(Supplied data)
────────────────────
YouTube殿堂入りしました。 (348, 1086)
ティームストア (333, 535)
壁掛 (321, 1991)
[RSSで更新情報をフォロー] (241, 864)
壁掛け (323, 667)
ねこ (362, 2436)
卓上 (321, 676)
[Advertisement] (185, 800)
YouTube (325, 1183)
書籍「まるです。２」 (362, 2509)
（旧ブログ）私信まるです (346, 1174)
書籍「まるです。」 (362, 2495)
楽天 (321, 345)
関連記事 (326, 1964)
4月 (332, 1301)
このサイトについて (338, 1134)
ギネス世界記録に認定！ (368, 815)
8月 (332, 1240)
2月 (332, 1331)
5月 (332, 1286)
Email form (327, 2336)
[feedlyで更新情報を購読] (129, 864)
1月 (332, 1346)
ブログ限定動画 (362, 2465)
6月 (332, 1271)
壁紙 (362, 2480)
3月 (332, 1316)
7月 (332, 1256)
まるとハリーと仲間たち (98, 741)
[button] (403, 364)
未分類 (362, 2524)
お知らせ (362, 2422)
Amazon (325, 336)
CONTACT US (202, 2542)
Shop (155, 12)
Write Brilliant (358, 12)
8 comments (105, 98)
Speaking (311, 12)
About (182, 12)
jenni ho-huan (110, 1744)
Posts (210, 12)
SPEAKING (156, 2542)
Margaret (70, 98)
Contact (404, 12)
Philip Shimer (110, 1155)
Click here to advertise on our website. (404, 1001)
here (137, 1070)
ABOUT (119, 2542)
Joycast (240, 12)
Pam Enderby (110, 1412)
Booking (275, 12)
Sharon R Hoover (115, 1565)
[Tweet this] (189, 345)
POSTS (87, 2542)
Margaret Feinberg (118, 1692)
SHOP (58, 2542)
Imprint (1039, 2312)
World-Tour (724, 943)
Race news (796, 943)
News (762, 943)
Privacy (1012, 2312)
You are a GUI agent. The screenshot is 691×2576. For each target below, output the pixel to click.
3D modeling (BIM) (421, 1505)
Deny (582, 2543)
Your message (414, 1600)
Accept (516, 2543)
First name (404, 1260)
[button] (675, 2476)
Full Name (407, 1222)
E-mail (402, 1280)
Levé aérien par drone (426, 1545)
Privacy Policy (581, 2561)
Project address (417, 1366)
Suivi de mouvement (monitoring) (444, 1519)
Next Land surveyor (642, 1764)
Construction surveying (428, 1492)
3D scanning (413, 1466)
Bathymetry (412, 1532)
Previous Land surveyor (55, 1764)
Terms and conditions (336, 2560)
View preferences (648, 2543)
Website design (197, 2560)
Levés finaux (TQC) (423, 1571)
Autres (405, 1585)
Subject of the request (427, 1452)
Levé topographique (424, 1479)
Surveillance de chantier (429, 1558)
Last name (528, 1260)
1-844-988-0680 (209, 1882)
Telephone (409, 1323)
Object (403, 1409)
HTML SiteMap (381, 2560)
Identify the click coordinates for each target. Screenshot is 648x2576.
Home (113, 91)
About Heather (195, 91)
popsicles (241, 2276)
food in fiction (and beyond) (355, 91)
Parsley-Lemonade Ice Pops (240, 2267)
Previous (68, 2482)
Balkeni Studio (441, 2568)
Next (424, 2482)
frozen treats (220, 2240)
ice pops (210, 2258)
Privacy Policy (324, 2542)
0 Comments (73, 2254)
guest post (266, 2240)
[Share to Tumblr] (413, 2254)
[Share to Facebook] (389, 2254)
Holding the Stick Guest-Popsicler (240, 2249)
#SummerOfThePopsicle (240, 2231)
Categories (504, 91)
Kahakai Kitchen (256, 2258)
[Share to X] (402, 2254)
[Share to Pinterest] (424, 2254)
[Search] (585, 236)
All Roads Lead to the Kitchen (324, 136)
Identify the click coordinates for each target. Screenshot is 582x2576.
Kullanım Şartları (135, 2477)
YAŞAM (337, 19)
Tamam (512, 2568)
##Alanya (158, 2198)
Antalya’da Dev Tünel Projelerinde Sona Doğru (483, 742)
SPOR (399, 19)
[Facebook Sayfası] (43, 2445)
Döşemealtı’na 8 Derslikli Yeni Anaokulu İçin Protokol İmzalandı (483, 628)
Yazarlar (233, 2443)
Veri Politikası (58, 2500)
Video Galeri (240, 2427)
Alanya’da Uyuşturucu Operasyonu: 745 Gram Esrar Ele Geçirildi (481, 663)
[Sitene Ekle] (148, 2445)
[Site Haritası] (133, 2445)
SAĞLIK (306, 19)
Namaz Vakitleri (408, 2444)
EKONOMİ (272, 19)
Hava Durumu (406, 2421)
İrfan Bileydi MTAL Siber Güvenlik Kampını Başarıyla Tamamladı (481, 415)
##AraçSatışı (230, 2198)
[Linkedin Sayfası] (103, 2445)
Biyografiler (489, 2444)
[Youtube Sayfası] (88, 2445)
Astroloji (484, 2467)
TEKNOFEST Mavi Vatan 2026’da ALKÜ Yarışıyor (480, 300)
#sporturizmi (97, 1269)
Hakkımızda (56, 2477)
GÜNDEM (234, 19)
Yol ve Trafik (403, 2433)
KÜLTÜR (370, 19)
────────────────────
Repeat all of the data exactly.

(Answer space)
YouTube殿堂入りしました。 (348, 1086)
ティームストア (333, 535)
壁掛 (321, 1991)
[RSSで更新情報をフォロー] (241, 864)
壁掛け (323, 667)
ねこ (362, 2436)
卓上 (321, 676)
[Advertisement] (185, 800)
YouTube (325, 1183)
書籍「まるです。２」 (362, 2509)
（旧ブログ）私信まるです (346, 1174)
書籍「まるです。」 (362, 2495)
楽天 (321, 345)
関連記事 (326, 1964)
4月 (332, 1301)
このサイトについて (338, 1134)
ギネス世界記録に認定！ (368, 815)
8月 (332, 1240)
2月 (332, 1331)
5月 (332, 1286)
Email form (327, 2336)
[feedlyで更新情報を購読] (129, 864)
1月 (332, 1346)
ブログ限定動画 (362, 2465)
6月 (332, 1271)
壁紙 (362, 2480)
3月 (332, 1316)
7月 (332, 1256)
まるとハリーと仲間たち (98, 741)
[button] (403, 364)
未分類 (362, 2524)
お知らせ (362, 2422)
Amazon (325, 336)
CONTACT US (202, 2542)
Shop (155, 12)
Write Brilliant (358, 12)
8 comments (105, 98)
Speaking (311, 12)
About (182, 12)
jenni ho-huan (110, 1744)
Posts (210, 12)
SPEAKING (156, 2542)
Margaret (70, 98)
Contact (404, 12)
Philip Shimer (110, 1155)
Click here to advertise on our website. (404, 1001)
here (137, 1070)
ABOUT (119, 2542)
Joycast (240, 12)
Pam Enderby (110, 1412)
Booking (275, 12)
Sharon R Hoover (115, 1565)
[Tweet this] (189, 345)
POSTS (87, 2542)
Margaret Feinberg (118, 1692)
SHOP (58, 2542)
Imprint (1039, 2312)
World-Tour (724, 943)
Race news (796, 943)
News (762, 943)
Privacy (1012, 2312)
You are a GUI agent. The screenshot is 691×2576. For each target below, output the pixel to click.
3D modeling (BIM) (421, 1505)
Deny (582, 2543)
Your message (414, 1600)
Accept (516, 2543)
First name (404, 1260)
[button] (675, 2476)
Full Name (407, 1222)
E-mail (402, 1280)
Levé aérien par drone (426, 1545)
Privacy Policy (581, 2561)
Project address (417, 1366)
Suivi de mouvement (monitoring) (444, 1519)
Next Land surveyor (642, 1764)
Construction surveying (428, 1492)
3D scanning (413, 1466)
Bathymetry (412, 1532)
Previous Land surveyor (55, 1764)
Terms and conditions (336, 2560)
View preferences (648, 2543)
Website design (197, 2560)
Levés finaux (TQC) (423, 1571)
Autres (405, 1585)
Subject of the request (427, 1452)
Levé topographique (424, 1479)
Surveillance de chantier (429, 1558)
Last name (528, 1260)
1-844-988-0680 (209, 1882)
Telephone (409, 1323)
Object (403, 1409)
HTML SiteMap (381, 2560)
Identify the click coordinates for each target. Screenshot is 648x2576.
Home (113, 91)
About Heather (195, 91)
popsicles (241, 2276)
food in fiction (and beyond) (355, 91)
Parsley-Lemonade Ice Pops (240, 2267)
Previous (68, 2482)
Balkeni Studio (441, 2568)
Next (424, 2482)
frozen treats (220, 2240)
ice pops (210, 2258)
Privacy Policy (324, 2542)
0 Comments (73, 2254)
guest post (266, 2240)
[Share to Tumblr] (413, 2254)
[Share to Facebook] (389, 2254)
Holding the Stick Guest-Popsicler (240, 2249)
#SummerOfThePopsicle (240, 2231)
Categories (504, 91)
Kahakai Kitchen (256, 2258)
[Share to X] (402, 2254)
[Share to Pinterest] (424, 2254)
[Search] (585, 236)
All Roads Lead to the Kitchen (324, 136)
Identify the click coordinates for each target. Screenshot is 582x2576.
Kullanım Şartları (135, 2477)
YAŞAM (337, 19)
Tamam (512, 2568)
##Alanya (158, 2198)
Antalya’da Dev Tünel Projelerinde Sona Doğru (483, 742)
SPOR (399, 19)
[Facebook Sayfası] (43, 2445)
Döşemealtı’na 8 Derslikli Yeni Anaokulu İçin Protokol İmzalandı (483, 628)
Yazarlar (233, 2443)
Veri Politikası (58, 2500)
Video Galeri (240, 2427)
Alanya’da Uyuşturucu Operasyonu: 745 Gram Esrar Ele Geçirildi (481, 663)
[Sitene Ekle] (148, 2445)
[Site Haritası] (133, 2445)
SAĞLIK (306, 19)
Namaz Vakitleri (408, 2444)
EKONOMİ (272, 19)
Hava Durumu (406, 2421)
İrfan Bileydi MTAL Siber Güvenlik Kampını Başarıyla Tamamladı (481, 415)
##AraçSatışı (230, 2198)
[Linkedin Sayfası] (103, 2445)
Biyografiler (489, 2444)
[Youtube Sayfası] (88, 2445)
Astroloji (484, 2467)
TEKNOFEST Mavi Vatan 2026’da ALKÜ Yarışıyor (480, 300)
#sporturizmi (97, 1269)
Hakkımızda (56, 2477)
GÜNDEM (234, 19)
Yol ve Trafik (403, 2433)
KÜLTÜR (370, 19)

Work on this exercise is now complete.